A bleak year for the US dollar is drawing to a close with signs of stabilization, but many investors believe the currency’s decline will resume next year as global growth improves and the Federal Reserve moves further toward monetary easing.

 

The US dollar has fallen by about 9% this year against a basket of currencies (DXY), heading for its worst annual performance in eight years. The decline has been driven by expectations of interest rate cuts by the Federal Reserve, narrowing interest rate differentials with other major currencies, as well as rising concerns over US fiscal deficits and political uncertainty.

 

Investors widely expect the dollar to remain weak, as other major central banks keep policy steady or tighten, and as a new Federal Reserve chair takes office — a change that is expected to signal a more dovish tilt in the central bank’s stance.

 

The dollar typically weakens when the Federal Reserve cuts interest rates, as lower US rates make dollar-denominated assets less attractive to investors, reducing demand for the currency.

 

“The reality is that we still have an overvalued US dollar from a fundamental perspective,” said Karl Schamotta, chief market strategist at global corporate payments firm Corpay.

 

Determining the dollar’s path is critically important for investors, given the currency’s central role in the global financial system. A weaker dollar boosts profits for US multinationals by increasing the value of overseas revenues when converted back into dollars, and also enhances the appeal of international markets by adding a currency tailwind alongside underlying asset performance.

 

Despite the dollar’s recovery in recent months — with the dollar index rising by nearly 2% from its September lows — currency strategists have largely maintained forecasts for a weaker dollar in 2026, according to a Reuters poll conducted between November 28 and December 3.

 

The dollar’s broad real effective exchange rate — its value against a wide basket of foreign currencies adjusted for inflation — stood at 108.7 in October, only slightly below its record peak of 115.1 in January, indicating that the US currency remains overvalued, according to data from the Bank for International Settlements.

 

Global growth

 

Expectations of a weaker dollar hinge on convergence in global growth rates, with the US expected to lose some of its growth advantage as other major economies gain momentum.

 

“I think what’s different this time is that the rest of the world is going to grow at a faster pace next year,” said Anojit Sarin, portfolio manager at Brandes Global.

*Given task A:* Locate each line in the listing that contains the word "marker" and copy those lines.
The listing that follows has no connection to the text about the US dollar.

*Record list:*
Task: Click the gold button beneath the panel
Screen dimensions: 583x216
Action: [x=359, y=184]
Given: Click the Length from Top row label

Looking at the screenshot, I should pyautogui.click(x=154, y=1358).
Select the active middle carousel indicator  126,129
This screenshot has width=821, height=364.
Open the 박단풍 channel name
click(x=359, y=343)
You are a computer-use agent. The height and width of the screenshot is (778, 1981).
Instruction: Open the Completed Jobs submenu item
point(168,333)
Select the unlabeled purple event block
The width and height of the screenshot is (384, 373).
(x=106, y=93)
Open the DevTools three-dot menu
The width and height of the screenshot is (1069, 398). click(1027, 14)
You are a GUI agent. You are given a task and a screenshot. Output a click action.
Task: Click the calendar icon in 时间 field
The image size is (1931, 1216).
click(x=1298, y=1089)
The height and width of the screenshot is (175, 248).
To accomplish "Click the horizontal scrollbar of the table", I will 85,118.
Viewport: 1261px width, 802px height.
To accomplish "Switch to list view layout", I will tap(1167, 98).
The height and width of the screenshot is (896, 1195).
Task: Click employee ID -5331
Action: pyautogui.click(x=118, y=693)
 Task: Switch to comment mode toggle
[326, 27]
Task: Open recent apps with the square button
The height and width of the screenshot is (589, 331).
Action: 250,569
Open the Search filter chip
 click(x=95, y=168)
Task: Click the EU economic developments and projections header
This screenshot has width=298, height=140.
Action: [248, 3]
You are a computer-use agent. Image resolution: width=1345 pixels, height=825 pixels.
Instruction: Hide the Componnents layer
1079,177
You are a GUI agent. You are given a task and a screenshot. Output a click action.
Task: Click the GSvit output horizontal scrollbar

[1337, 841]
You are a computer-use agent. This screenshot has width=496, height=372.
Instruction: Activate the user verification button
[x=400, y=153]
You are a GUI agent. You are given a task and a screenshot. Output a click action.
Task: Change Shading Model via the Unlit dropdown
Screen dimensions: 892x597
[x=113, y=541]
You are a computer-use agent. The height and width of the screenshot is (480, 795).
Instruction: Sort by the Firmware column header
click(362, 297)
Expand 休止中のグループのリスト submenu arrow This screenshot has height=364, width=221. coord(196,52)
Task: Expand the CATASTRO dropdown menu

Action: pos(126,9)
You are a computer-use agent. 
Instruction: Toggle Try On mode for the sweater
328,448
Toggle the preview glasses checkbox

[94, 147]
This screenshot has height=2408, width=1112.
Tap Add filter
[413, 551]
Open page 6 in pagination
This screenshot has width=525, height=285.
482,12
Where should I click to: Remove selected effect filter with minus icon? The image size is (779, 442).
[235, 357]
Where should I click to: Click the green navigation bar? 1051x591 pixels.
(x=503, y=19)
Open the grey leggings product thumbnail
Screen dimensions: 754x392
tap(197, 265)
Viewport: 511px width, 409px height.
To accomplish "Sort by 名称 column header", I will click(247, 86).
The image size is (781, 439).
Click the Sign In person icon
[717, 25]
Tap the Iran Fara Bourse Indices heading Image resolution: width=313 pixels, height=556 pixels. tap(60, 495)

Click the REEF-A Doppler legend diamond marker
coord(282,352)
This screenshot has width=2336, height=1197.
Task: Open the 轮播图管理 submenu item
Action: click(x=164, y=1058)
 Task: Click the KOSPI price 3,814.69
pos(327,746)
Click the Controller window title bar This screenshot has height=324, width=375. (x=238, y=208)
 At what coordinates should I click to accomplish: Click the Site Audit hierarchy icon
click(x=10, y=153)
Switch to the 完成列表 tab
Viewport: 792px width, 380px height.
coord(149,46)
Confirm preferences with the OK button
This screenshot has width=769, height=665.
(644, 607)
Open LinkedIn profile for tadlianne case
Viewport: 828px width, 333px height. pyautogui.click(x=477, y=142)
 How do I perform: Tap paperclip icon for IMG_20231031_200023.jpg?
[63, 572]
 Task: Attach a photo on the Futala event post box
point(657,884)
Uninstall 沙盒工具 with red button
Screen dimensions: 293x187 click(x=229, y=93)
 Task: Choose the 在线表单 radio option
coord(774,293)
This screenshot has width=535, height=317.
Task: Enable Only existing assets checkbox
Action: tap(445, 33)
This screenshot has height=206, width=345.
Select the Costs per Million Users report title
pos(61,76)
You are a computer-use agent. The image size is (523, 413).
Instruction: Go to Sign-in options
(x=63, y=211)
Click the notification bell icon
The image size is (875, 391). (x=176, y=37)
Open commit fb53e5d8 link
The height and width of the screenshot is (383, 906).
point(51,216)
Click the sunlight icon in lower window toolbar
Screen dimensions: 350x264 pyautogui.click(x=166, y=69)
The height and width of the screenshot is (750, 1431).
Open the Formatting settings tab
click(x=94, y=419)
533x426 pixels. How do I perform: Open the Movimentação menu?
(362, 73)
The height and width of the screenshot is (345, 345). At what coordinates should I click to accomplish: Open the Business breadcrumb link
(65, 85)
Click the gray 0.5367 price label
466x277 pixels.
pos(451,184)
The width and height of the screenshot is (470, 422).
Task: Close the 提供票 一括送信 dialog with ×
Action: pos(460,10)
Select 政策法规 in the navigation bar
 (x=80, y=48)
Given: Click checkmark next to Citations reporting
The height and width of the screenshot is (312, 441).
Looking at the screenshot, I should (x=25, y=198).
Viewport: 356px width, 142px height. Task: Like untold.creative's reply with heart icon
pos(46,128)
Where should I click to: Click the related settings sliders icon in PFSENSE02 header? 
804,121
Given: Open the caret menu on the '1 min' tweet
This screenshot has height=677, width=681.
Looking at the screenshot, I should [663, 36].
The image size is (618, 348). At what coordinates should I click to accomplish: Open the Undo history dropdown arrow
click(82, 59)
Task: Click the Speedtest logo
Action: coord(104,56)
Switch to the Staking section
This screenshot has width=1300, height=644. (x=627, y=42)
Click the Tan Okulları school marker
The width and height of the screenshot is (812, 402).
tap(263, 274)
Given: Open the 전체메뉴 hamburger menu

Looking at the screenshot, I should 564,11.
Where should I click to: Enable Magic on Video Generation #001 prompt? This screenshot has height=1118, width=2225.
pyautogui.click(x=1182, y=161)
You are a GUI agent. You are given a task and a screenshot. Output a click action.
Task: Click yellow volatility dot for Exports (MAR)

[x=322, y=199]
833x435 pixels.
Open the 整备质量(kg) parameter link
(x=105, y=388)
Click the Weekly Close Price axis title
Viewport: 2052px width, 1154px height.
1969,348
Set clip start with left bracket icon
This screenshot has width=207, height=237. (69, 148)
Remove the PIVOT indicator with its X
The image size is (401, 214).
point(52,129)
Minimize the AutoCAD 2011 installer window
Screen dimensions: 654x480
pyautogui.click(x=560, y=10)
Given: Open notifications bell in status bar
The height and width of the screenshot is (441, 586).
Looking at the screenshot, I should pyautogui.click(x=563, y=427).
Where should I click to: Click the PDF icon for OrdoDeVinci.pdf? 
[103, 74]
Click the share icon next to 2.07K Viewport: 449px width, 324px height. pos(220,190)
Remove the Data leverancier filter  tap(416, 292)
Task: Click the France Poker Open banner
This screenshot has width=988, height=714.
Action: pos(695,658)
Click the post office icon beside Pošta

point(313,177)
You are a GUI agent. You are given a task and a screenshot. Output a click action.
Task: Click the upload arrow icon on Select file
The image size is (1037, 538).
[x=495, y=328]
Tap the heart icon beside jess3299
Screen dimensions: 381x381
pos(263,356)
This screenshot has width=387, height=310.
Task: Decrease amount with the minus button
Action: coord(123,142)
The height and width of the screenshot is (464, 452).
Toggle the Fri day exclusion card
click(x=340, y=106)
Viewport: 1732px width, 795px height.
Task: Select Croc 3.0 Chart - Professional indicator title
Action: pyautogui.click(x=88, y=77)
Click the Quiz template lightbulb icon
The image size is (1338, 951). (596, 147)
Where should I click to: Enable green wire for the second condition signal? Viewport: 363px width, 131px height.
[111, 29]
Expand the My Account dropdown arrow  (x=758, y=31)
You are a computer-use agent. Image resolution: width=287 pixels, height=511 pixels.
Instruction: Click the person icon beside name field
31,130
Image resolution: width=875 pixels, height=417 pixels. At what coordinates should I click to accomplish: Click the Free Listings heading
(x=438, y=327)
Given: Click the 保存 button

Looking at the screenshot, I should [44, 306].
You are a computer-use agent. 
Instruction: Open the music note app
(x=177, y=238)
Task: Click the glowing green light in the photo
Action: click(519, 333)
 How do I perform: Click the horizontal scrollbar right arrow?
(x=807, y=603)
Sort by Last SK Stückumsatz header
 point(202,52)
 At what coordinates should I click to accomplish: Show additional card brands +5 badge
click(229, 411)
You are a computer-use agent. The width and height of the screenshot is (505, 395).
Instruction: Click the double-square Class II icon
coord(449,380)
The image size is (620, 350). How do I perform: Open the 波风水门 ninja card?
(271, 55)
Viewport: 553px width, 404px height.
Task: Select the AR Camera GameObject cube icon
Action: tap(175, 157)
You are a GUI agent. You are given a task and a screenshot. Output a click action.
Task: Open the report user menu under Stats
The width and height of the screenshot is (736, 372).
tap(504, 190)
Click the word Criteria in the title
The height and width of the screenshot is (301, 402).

*Given task B:*
Using the article on the US dollar, answer these:
(i) By about what percentage has the dollar fallen this year against a basket of currencies?
(ii) At what level did the dollar's broad real effective exchange rate stand in October?
(iii) At which firm is Karl Schamotta chief market strategist?

*Result A:*
Click the REEF-A Doppler legend diamond marker
Click the Tan Okulları school marker

*Result B:*
(i) About 9%.
(ii) 108.7.
(iii) Corpay.